For many families, an income of $100,000 pretty much means they’re living the American dream. And for many families, that dream came crashing down when they saw what their health care premiums are going to be for 2018.

For Sara Stovall, premiums for her family of four will go from $940 a month to nearly $3,000 a month—$36,000 for the year.

Eden Henderson’s premiums for her family of three jumped 225 percent to $2,600 a month.

And John Harris, former Carlyle Group CFO, says the $1,629 a month silver plan he’s currently paying for his family of four with Anthem will cost $5,395 a month—nearly $65,000 for the year—for the same plan next year with Optima. For laughs he calculated a gold plan. That totals nearly $97,000 a year.

It’s difficult to pin down why Charlottesville and Albemarle, Fluvanna and Greene counties have seen the largest jumps in the country—234 percent for a 40-year-old ineligible for subsidies, compared to a 17 percent to 35 percent increase nationally, according to the Kaiser Family Foundation.

JABA insurance counselor Heather Rowland puts the blame squarely on the Trump administration for destabilizing the market by stopping federal cost-sharing reduction payments, which subsidize lower deductibles, copays and out-of-pocket maximums, and for threatening to end the individual mandate that requires everyone to have insurance, which caused insurers to fear they’d be stuck with older and sicker buyers.

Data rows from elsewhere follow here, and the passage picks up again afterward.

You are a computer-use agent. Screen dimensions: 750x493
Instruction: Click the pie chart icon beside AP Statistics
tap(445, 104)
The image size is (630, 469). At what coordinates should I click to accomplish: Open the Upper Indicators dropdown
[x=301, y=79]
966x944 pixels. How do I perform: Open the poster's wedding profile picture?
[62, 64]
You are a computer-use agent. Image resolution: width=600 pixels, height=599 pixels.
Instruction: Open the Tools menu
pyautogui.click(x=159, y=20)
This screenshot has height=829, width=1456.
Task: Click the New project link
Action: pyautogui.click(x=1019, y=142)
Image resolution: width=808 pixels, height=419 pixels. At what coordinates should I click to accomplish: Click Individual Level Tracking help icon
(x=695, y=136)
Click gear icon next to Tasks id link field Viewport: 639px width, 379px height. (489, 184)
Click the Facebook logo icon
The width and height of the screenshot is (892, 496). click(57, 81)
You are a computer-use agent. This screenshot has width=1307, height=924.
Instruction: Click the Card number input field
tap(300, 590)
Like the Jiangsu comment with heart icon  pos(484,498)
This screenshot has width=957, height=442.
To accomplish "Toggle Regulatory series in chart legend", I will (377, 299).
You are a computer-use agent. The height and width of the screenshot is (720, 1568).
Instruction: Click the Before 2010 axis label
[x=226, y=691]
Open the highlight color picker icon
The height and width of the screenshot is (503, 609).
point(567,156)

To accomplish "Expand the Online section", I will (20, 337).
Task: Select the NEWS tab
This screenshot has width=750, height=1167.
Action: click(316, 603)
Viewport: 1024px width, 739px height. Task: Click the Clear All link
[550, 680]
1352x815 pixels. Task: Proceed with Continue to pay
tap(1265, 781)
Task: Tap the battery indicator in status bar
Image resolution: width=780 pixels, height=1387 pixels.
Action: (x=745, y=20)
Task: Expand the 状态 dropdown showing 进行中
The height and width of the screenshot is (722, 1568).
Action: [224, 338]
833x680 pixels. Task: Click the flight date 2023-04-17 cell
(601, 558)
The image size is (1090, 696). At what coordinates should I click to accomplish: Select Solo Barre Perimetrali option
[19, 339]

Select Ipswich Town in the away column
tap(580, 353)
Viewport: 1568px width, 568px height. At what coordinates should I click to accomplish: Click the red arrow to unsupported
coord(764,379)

As a result, companies like Anthem and Aetna, which used to be in Albemarle, pulled out, while the sole remaining insurer, Optima, sharply raised its premiums to cover the riskier pool.

Rowland also believes the constant refrain of “repeal and replace” further destabilized the market. Fifth District Congressman Tom Garrett ran on a platform last year of repealing the Affordable Care Act because insurance premiums were too expensive, and he says President Barrack Obama acknowledged “real problems” with the ACA.

The second American Health Care Act would have reduced premiums—if it had passed in the Senate, says Garrett. Premiums of $36,000 a year are “ridiculous,” he says. “We need to keep doing our job.”

House Minority Leader David Toscano says he’s heard from many constituents faced with unaffordable health care. “Some people are under the misguided viewpoint that the Affordable Care Act is responsible,” he says. “In fact, it’s the Trump administration undermining the market.”

Optima decided to stay so that Charlottesville residents would not be left without an option, and “to provide plans knowing they might be out of reach for some residents but give an option to an estimated 70 percent who would qualify for subsidies,” says Optima spokesperson Kelsea Smith in an email. “We chose to cover as many people as we could.”

As for why Charlottesville and Albemarle premiums skyrocketed to the highest in the country, says Smith, “First and foremost, we understand residents’ frustration. We knew these rates would be difficult for some. We wish the circumstances were different, but to leave everyone without an option was not acceptable and goes against our not-for-profit mission.”

Among the factors she lists: The health insurance exchange has not worked as originally envisioned. Younger, healthier patients have not gotten insurance to offset the costs of older, sicker citizens. And without other insurance companies here, “all the risk of covering this more expensive patient base was left on the shoulders of Optima,” she says.

Sentara owns both Optima and the former Martha Jefferson Hospital. Despite having two hospitals, Smith says an academic medical center like UVA is more expensive than other hospitals.

When Stovall logged onto healthcare.gov November 1 and saw the lowest rate she could get was nearly $3K a month, “It was so absurd my husband and I laughed,” she says. “This is a $36,000 a year plan with a $12,000 deductible. How can anyone see that as remotely reasonable?”

She and her husband talked about moving, or she may look for a job that pays less. “In past years we’ve always tried to make as much money as we can,” she says. The one option she’s not considering with two young children is going without insurance.

“People say if you make more, you should pay more,” she says. “I agree. But you assume it’s reasonable. It doesn’t mean we can pay one-third of our income. That’s double our mortgage.”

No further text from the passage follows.